Continue the article below about the Winnipeg Jets defensive pairing of Trouba and Morrissey, starting after its final sentence.

PASSAGE SHOWN:
------------------------------

The Winnipeg Jets’ defensive pairing will always draw the onerous assignments.

Heck, it’s a safe bet Trouba and Morrissey would have played big minutes against the amazing Gretzky-Kurri-Tikkanen trio if the year was 1987.

"They don’t get talked about that much, but they do a great job for us," Jets veteran centre Bryan Little said Sunday afternoon. "Josh, especially, has been unbelievable all year. It seems he does all the little things perfectly out there. He rarely makes mistakes, he’s got a really good stick.

"You saw (Trouba) throw a couple big hits (Saturday) night. It just seems like he’s involved in everything out there, and he can do it all. He can score, he can rush the puck, and he can play that physical game. When he’s playing well, he’s connecting on all of them.

"Those two have done a great job so far in the playoffs," Little added.

Trouba and Morrissey got a double-dose in Round 1, receiving plenty of time from head coach Paul Maurice to combat the Minnesota Wild’s top two lines, centred by Eric Staal and Mikko Koivu.

Against Nashville, the duo played big minutes against Ryan Johansen, Filip Forsberg and Viktor Arvidsson, arguably one of the NHL’s most lethal units.

Trouba and Morrissey had another hectic night Saturday, charged with the primary responsibility of going up against the Vegas Golden Knights’ top line of centre William Karlsson and wingers Jonathan Marchessault and Reilly Smith.

Consider it a job well done, as they limited the scoring opportunities of the dangerous trio in Game 1 of the best-of-seven Western Conference Final.

------------------------------

DATA LISTING:

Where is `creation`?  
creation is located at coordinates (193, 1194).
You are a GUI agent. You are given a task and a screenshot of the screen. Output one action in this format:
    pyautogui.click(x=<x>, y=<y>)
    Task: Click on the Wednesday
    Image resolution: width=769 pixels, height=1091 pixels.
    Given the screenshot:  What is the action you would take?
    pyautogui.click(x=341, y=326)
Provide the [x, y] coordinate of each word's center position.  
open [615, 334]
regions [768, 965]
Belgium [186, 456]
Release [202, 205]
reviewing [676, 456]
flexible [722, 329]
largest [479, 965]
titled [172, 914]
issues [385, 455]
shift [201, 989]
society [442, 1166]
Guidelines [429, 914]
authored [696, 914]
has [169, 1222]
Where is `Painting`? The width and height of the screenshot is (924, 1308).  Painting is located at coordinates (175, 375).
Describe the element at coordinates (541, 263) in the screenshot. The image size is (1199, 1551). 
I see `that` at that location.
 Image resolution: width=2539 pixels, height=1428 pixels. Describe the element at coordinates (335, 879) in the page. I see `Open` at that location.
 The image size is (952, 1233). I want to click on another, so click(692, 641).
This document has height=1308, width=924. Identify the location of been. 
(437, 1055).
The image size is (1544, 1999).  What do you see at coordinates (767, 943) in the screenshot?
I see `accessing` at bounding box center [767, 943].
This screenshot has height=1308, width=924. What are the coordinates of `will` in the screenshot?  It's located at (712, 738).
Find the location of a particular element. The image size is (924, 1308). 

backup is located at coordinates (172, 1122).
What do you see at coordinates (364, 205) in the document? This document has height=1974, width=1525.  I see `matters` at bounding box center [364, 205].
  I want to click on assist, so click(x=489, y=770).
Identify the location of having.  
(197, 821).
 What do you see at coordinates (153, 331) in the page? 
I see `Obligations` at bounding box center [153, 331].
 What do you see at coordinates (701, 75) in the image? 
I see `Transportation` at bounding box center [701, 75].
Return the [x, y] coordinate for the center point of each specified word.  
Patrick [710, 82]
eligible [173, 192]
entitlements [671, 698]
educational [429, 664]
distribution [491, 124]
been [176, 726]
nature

------------------------------

ANSWER BELOW:
"They make plays, and they’re probably one of the best lines in the league. They’re a real challenge to play against," Morrissey said. "It’s a tough matchup, for sure. I thought we did a reasonable job. They scored the first goal in the first period, but after that, we were able to make some plays. There’s some things we want to clean up.

"But it’s fun to compete against guys on a line like that, who have that much ability. All three compete really hard on the puck, they’ve got good sticks. Their transition game’s outstanding. It’s a tough challenge no matter how you look at it."

It’s a tall order to pinch off the line’s offensive flow entirely.

Karlsson, whose 43-goal, breakout NHL season was one of the keys to the expansion Golden Knights’ remarkable inaugural campaign, scored a power-play goal in Winnipeg’s 4-2 victory at Bell MTS Place. Marchessault provided two assists, while Smith added a helper.

But Trouba and Morrissey forced the speedy Vegas forwards to the outside, inflicted a couple of forceful checks along the walls and allowed them to fire just eight shots at goalie Connor Hellebuyck.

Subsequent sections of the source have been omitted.